*ACTIVITY*:
Lines containing the string "agent": how many are there below? Answer with the number only.

[GIVEN ENTRIES — start]

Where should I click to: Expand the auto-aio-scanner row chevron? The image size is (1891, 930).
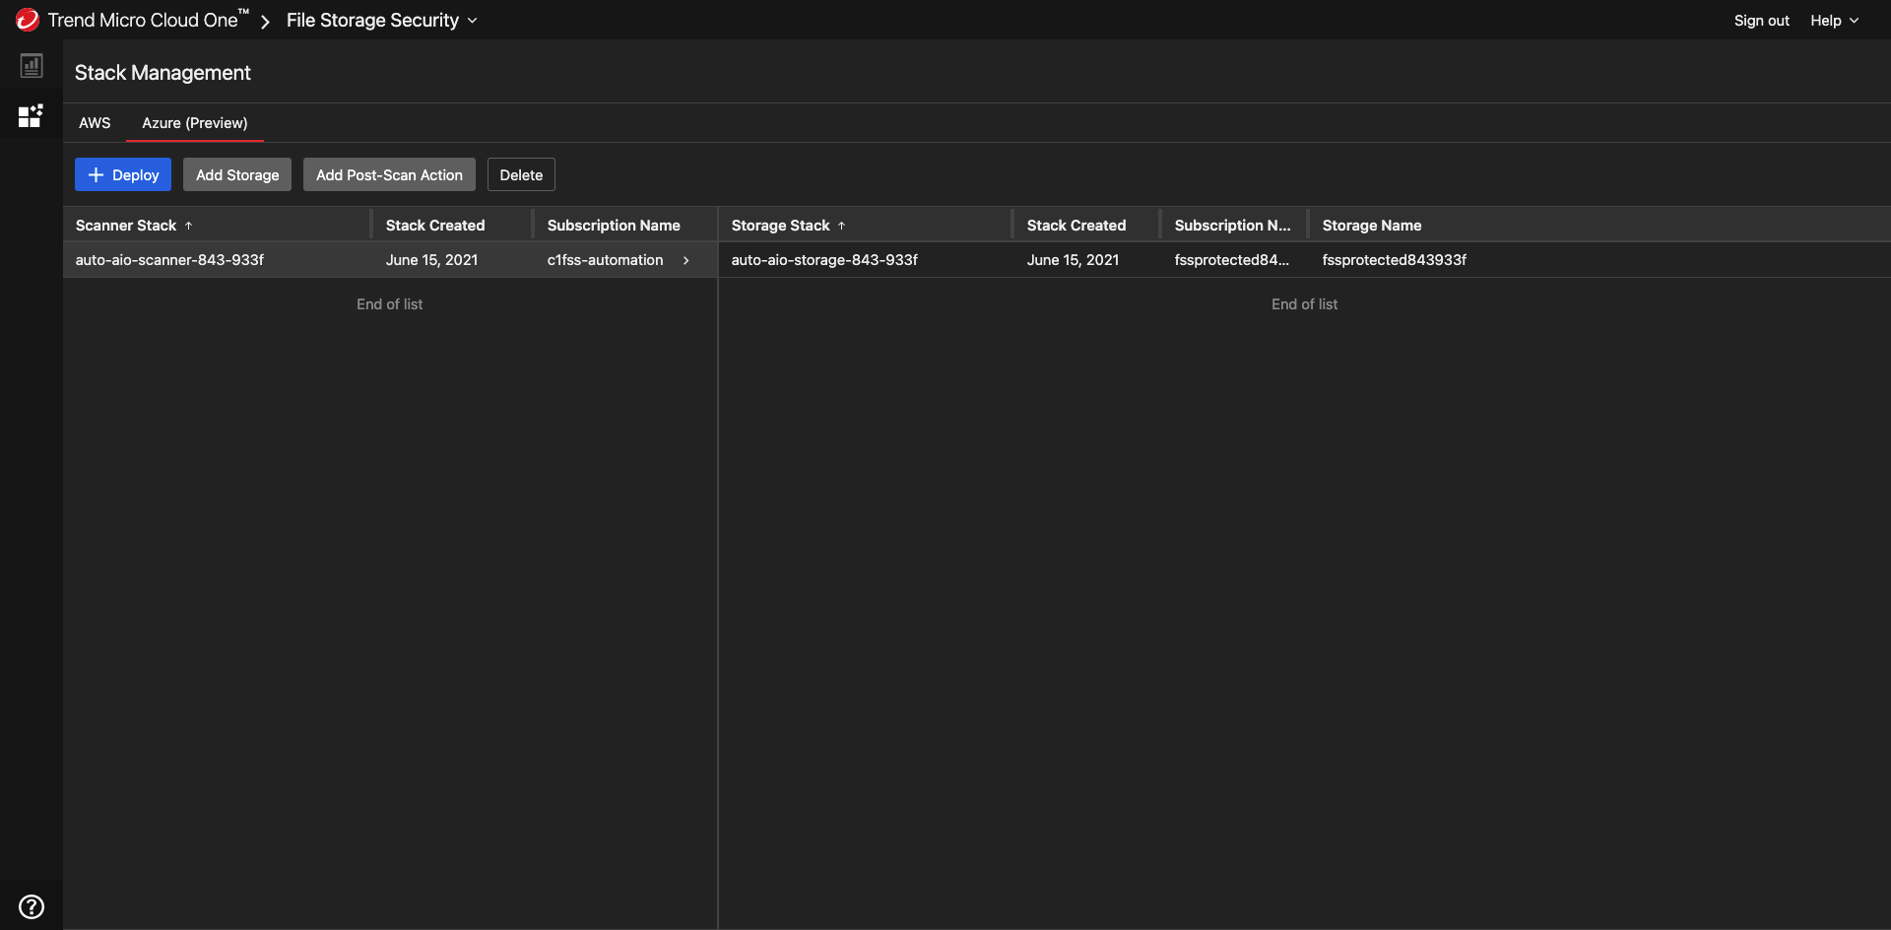click(x=686, y=260)
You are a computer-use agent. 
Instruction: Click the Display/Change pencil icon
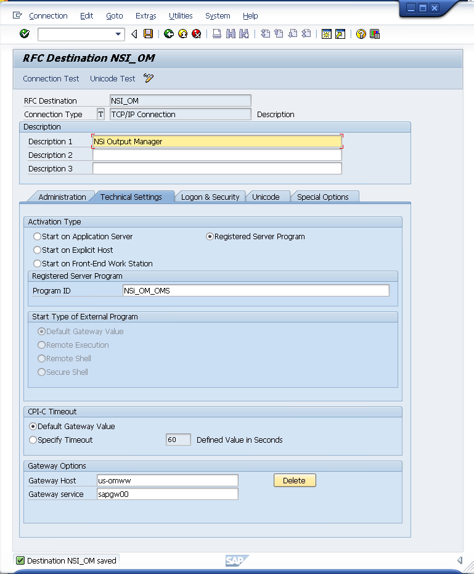149,78
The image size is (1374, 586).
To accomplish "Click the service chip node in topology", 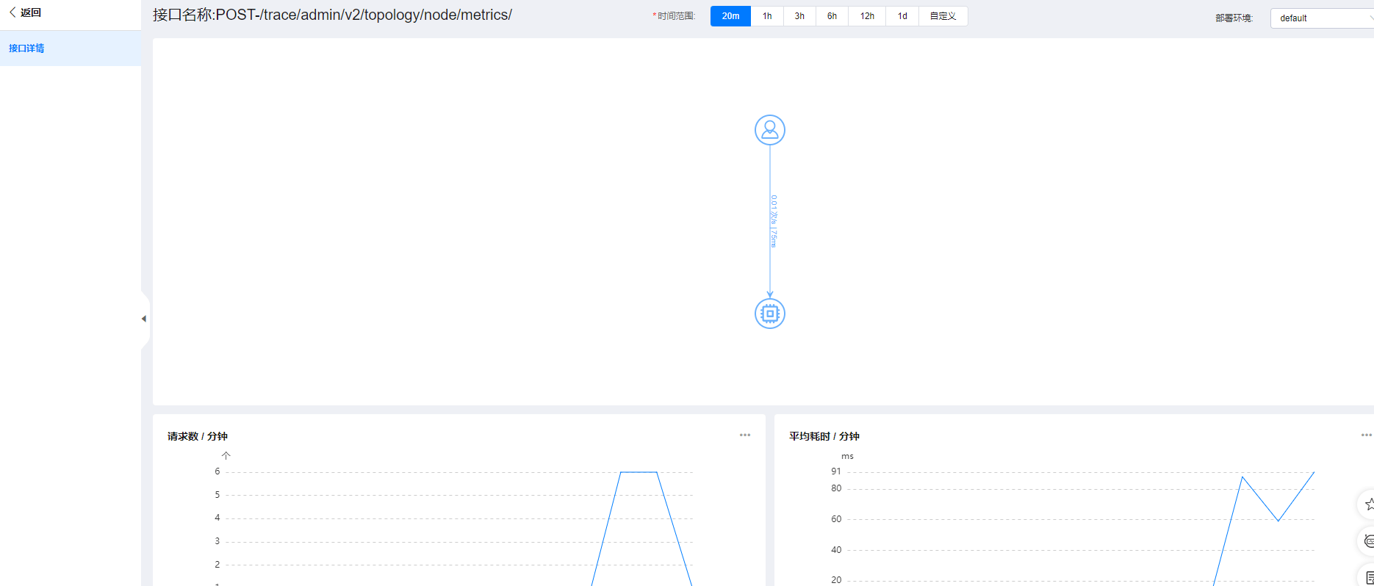I will [x=769, y=314].
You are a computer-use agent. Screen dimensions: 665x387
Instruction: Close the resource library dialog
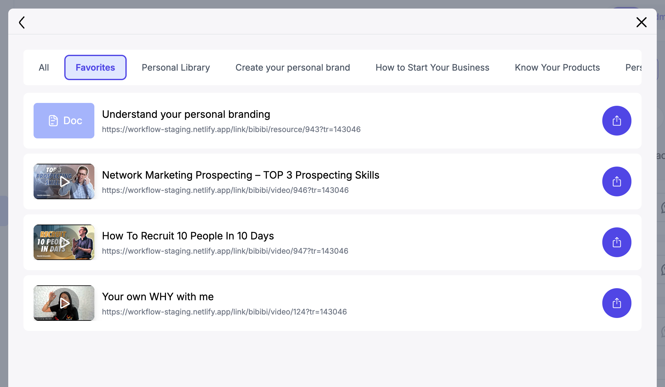click(641, 22)
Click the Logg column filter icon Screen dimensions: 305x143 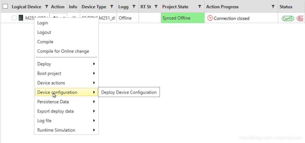click(x=134, y=7)
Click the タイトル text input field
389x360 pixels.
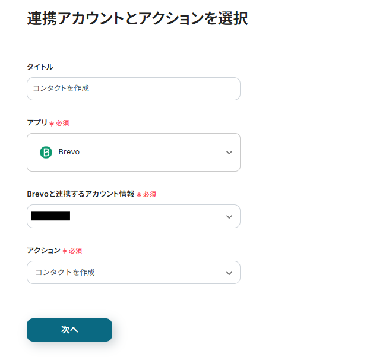[133, 89]
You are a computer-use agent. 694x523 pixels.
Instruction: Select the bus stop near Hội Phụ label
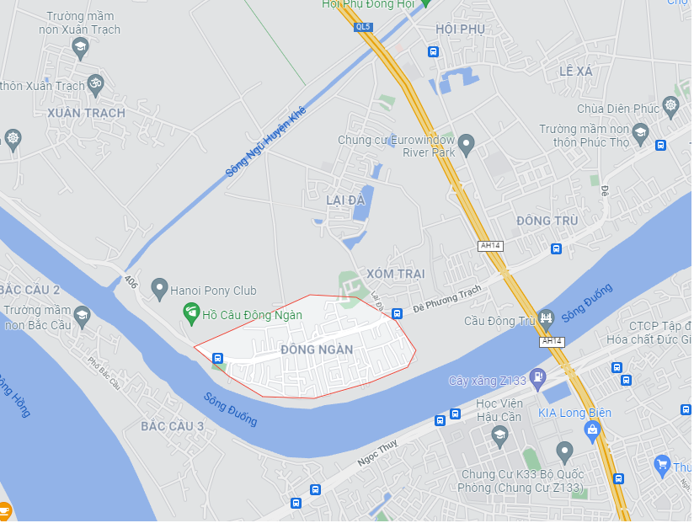tap(433, 51)
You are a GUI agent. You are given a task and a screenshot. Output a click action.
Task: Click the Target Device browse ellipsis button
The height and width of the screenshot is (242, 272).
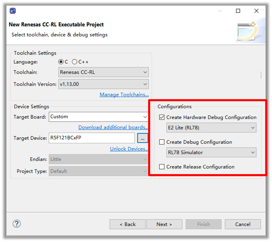point(143,138)
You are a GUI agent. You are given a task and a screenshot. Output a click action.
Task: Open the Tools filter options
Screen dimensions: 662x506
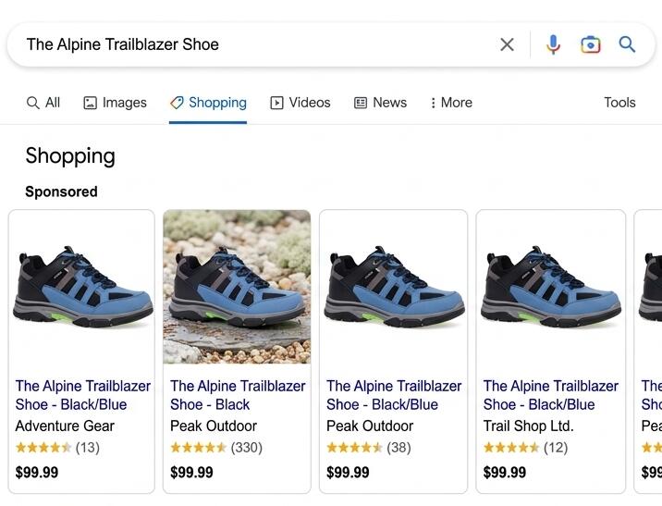[x=619, y=103]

[GIVEN ENTRIES — finish]

*RESPONSE*:
5